* PROBLEM TO WORK ON
Can you reproduce the material from the line containing "Task: Open the '5 people' likes list" through the line containing "Where should I click to: Click the Filter", both ends included and requests kept, but with every coordinate in the answers raised by 92 and the pictures left out?

++++++++++++++++++++

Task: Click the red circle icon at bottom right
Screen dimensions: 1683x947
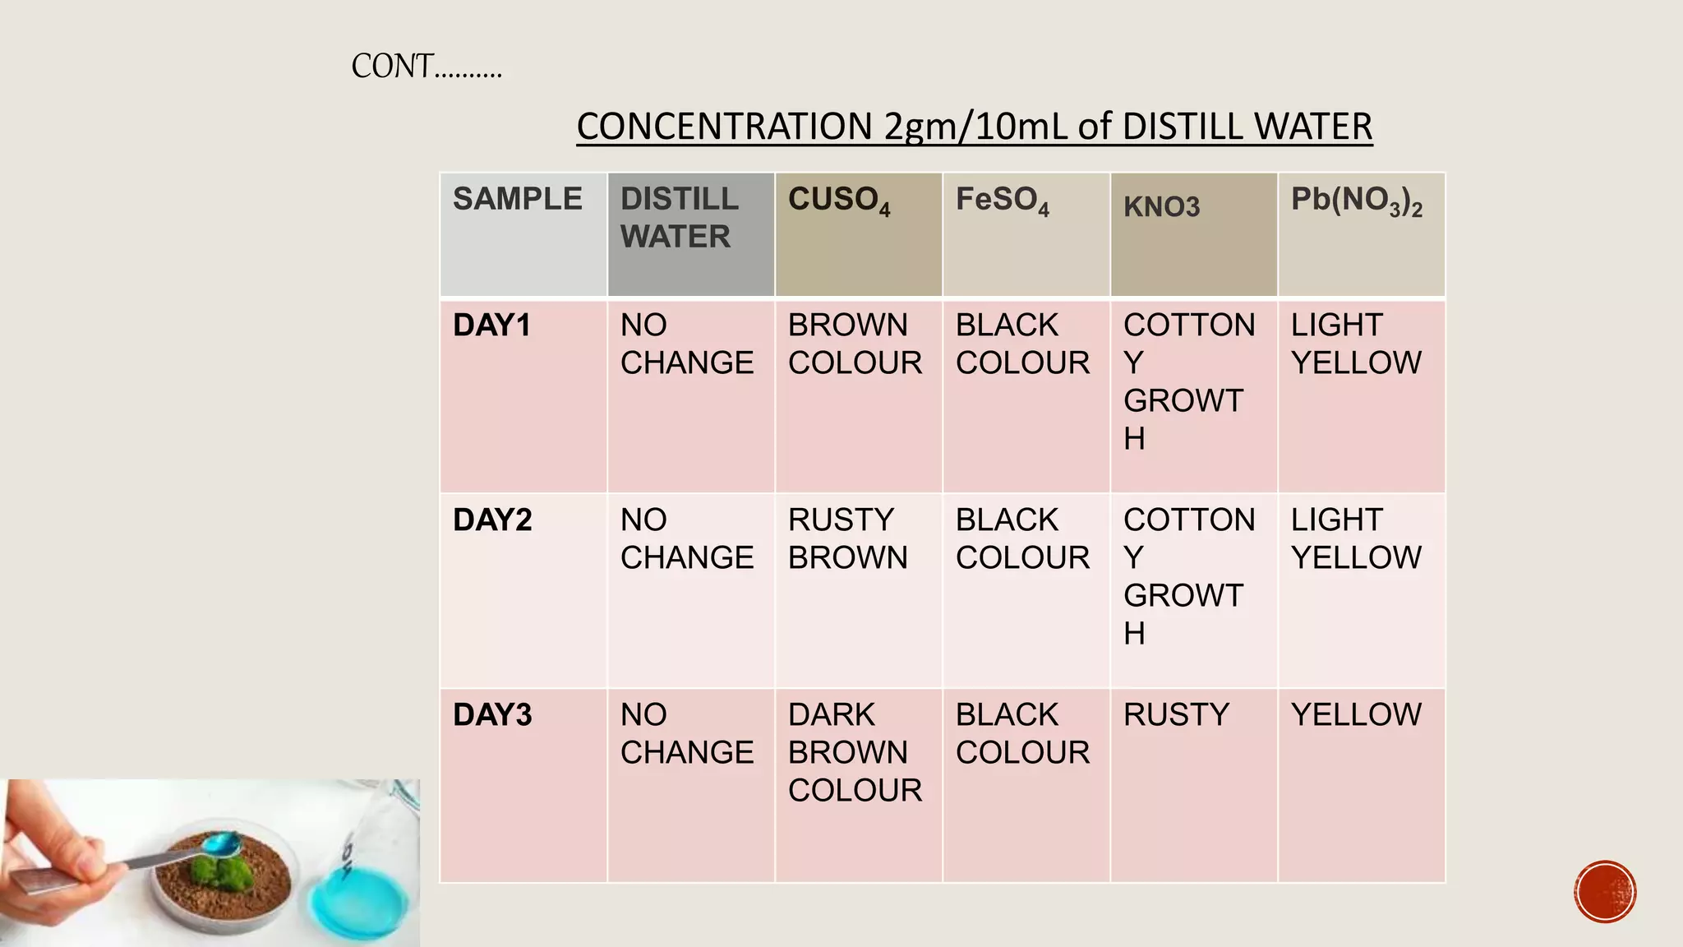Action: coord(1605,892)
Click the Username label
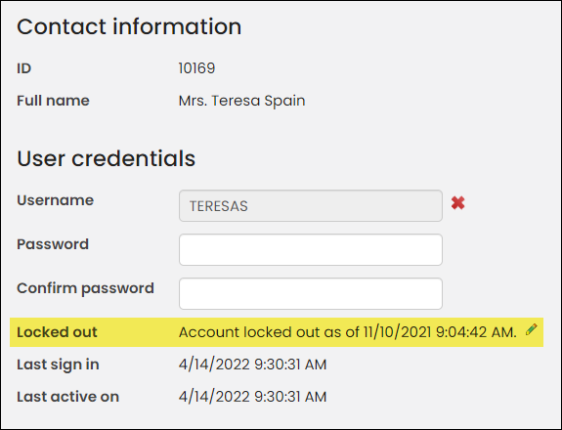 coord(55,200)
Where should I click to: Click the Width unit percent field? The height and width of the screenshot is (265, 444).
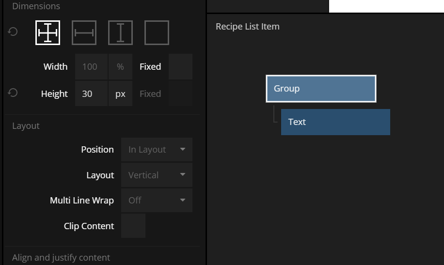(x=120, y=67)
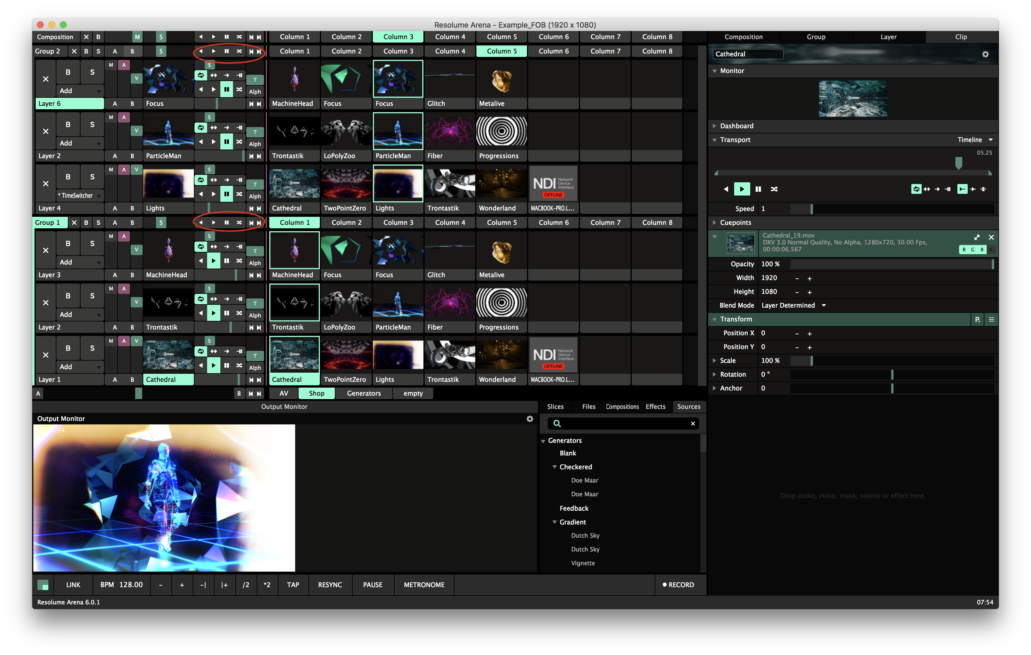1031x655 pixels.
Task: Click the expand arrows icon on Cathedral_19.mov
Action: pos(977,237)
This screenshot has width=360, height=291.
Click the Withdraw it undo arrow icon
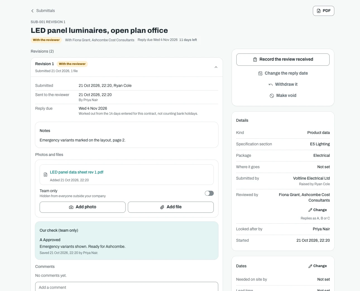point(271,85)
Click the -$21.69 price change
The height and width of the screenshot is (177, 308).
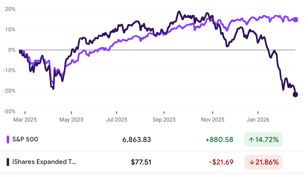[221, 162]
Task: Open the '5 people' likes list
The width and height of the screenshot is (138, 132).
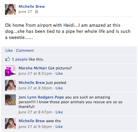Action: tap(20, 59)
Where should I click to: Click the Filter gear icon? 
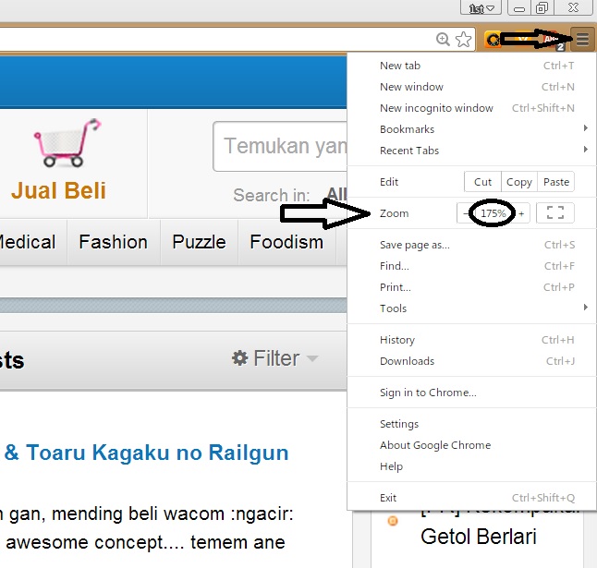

++++++++++++++++++++

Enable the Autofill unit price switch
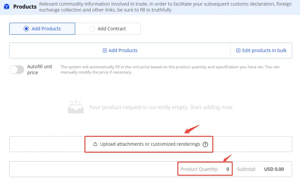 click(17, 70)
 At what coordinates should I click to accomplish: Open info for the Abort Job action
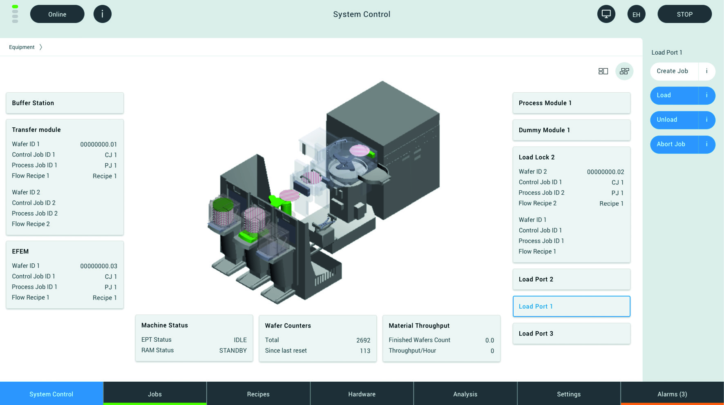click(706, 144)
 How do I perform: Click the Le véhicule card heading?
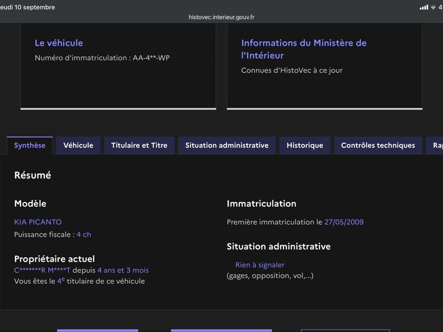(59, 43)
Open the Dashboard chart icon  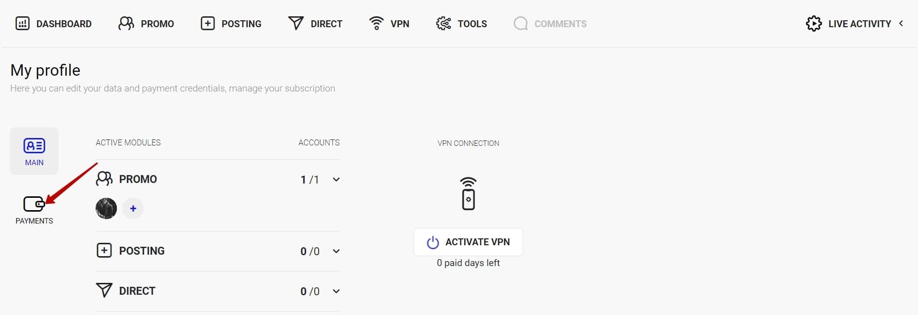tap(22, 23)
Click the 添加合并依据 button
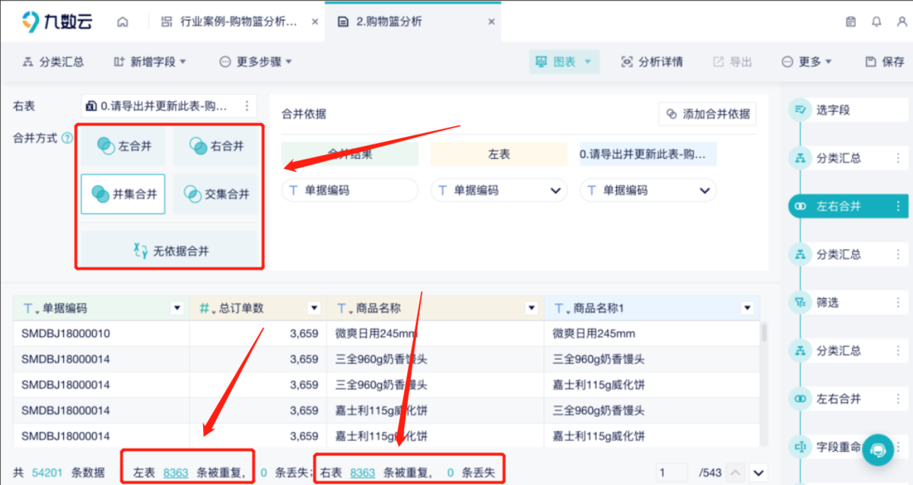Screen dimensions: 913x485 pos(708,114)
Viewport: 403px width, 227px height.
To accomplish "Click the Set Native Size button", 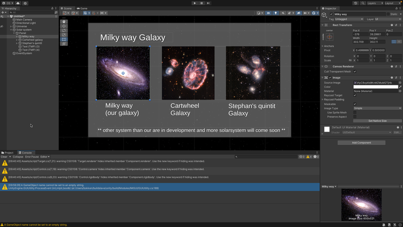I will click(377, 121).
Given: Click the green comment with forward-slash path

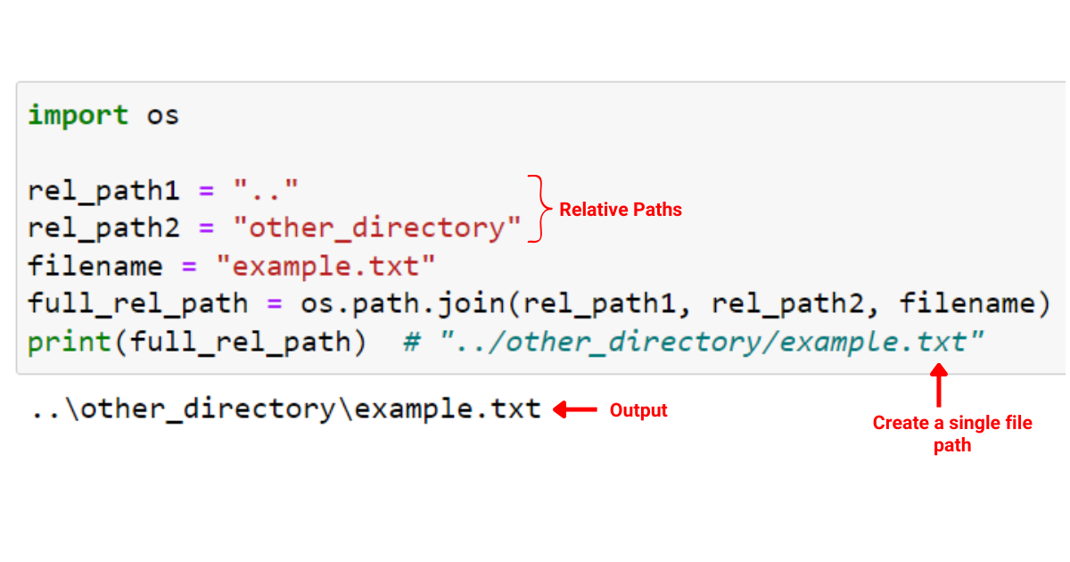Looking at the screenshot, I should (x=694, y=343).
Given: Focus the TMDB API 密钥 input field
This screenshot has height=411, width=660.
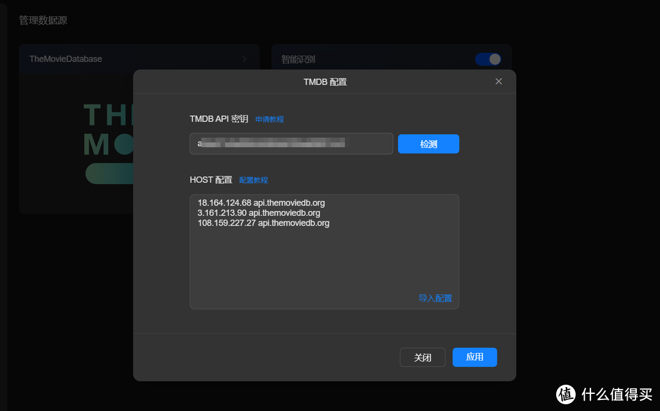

++++++++++++++++++++

* ANSWER
Task: Open the '5 people' likes list
The width and height of the screenshot is (138, 132).
Action: tap(112, 151)
Where should I click to: Click the Filter gear icon? 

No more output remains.